Ce procédé peut être utilisé de plusieurs façons. Il peut être utilisé « pur », comme cela a été le cas avec les émeutes suite à la mort de Nahel: il s’agit juste de donner cette déresponsabilisation pour pouvoir prétendre à une moralité supérieure. Cela ne leur coute rien, à part le discrédit auprès des personnes lucides, et tant pis si cela favorise les comportements néfastes, comme dans ce cas-là les violences. En même temps, on a une pointe d’emprise, car ils encouragent les jeunes à se livrer à des comportements déviants en retenant la sanction à ces comportements. Pire, si les politiciens ne sont pas récompensés, par exemple avec des expressions de soutien populaire, ils pourront revenir sur leur déresponsabilisation et laisser toute la force de réaction qui s’est accumulée se déverser. Il y a donc une emprise. Néanmoins, elle est relativement évanescente.
D’autres sont plus intenses, comme celle que nous présente ici Marie Toussaint. Elle s’appuie sur l’écoanxiété, que son mouvement et la pseudo-écologie en général a basiquement créé et exonère ses croyants : « ce n’est pas de votre faute« .
Néanmoins, il faut bien que ce soit la faute de quelqu’un ! Elle va donc leur donner un coupable et, mieux, des solutions (les pseudo-alternatives). On voit ici se dessiner une emprise complète: en échange du retrait du sentiment désagréable de culpabilité, le déresponsabilisé doit croire l’histoire alternative que donne la politicienne. Pire, il faudra suivre ses solutions.
Cette emprise est bien sûr quelque chose de plus complexe à construire et on risque à tout moment de se faire « voler » ses croyants. Néanmoins on voit ici clairement illustrée cette mécanique, sa place dans la pseudo-écologie et pourquoi cette dernière est aussi anticapitaliste.
La diabolisation
Elle diabolise les gouvernements en leur reprochant de construire un « monde dans lequel nous sommes dépendant des énergies fossiles », alors même qu’ils ont fait depuis plusieurs dizaines d’années des investissements massifs en faveur des technologies décarbonées. Cela illustre l’inutilité des compromission avec ces entrepreneurs : ils n’ont aucun intérêt à être sincères et vous n’en ferez jamais assez.
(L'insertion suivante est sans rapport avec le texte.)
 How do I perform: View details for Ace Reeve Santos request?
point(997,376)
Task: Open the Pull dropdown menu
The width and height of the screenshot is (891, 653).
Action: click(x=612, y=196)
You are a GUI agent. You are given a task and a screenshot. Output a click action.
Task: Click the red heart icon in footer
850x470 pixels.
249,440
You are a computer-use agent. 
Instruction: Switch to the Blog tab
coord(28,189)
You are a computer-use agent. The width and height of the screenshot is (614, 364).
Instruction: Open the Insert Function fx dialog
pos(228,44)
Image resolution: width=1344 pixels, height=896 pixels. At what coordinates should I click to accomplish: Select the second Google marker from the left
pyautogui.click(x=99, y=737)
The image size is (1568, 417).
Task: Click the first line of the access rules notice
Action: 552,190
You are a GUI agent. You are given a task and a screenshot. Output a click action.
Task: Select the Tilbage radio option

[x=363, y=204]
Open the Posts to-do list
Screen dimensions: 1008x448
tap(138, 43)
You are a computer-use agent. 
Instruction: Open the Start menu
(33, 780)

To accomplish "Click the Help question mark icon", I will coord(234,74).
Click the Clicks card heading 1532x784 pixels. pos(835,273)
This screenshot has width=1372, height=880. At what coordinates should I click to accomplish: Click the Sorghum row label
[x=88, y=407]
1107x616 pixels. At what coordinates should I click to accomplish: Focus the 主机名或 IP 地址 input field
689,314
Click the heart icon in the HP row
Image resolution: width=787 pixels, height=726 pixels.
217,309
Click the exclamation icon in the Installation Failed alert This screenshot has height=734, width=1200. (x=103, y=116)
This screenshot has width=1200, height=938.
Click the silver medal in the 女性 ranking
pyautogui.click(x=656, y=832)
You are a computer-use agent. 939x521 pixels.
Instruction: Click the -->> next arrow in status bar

Le seul point qu’elle reproche illustre quant à lui la vatuité de leurs discours: il suffirait d’investir plus dans le rail que dans « la voiture » (on ne sait pas d’où vient son chiffre mais admettons). On voit plusieurs problèmes:
- En quoi la route serait synonyme d’énergies fossiles ? Les voitures électriques se développent et, pour les vélos, il est important d’avoir de bonnes routes (mon pneu arrière en a fait l’amère expérience il y a quelques semaines) et surtout, des routes larges.
- Les discours favorables au rail vont rarement plus loin que la seule déclaration d’intention (très bien plus d’argent, pour quoi faire ? Pour quoi ? Quels effets quantifiés ?) et, pire, ils s’opposent à la ligne Lyon-Turin qui ouvrirait des opportunités massives pour le fret ferroviaire.
La pseudo-alternative
Vous l’aurez deviné, on est déjà un peu entré dedans avec cette histoire de rails, c’est le thème des pseudo-alternatives. Il s’agit de présenter des politiques comme des solutions, alors qu’il n’y a en fait pas de raison concrète d’y croire, juste pour produire du discours. Je ne discuterai pas ce qu’elle propose, cela n’a pas d’intérêt, à part un point : elle prétend qu’il y aurait une « austérité ».
C’est du délire. Les dépenses publiques représentent plus de la moitié du PIB. Parler d’austérité dans ce contexte, comme de néolibéralisme, est un élément de langage anticapitaliste montrant que, pour eux, ce ne sera jamais assez élevé. Surtout, cela dénigre l’initiative privée, qu’ils présument incapable d’investir pour l’écologie.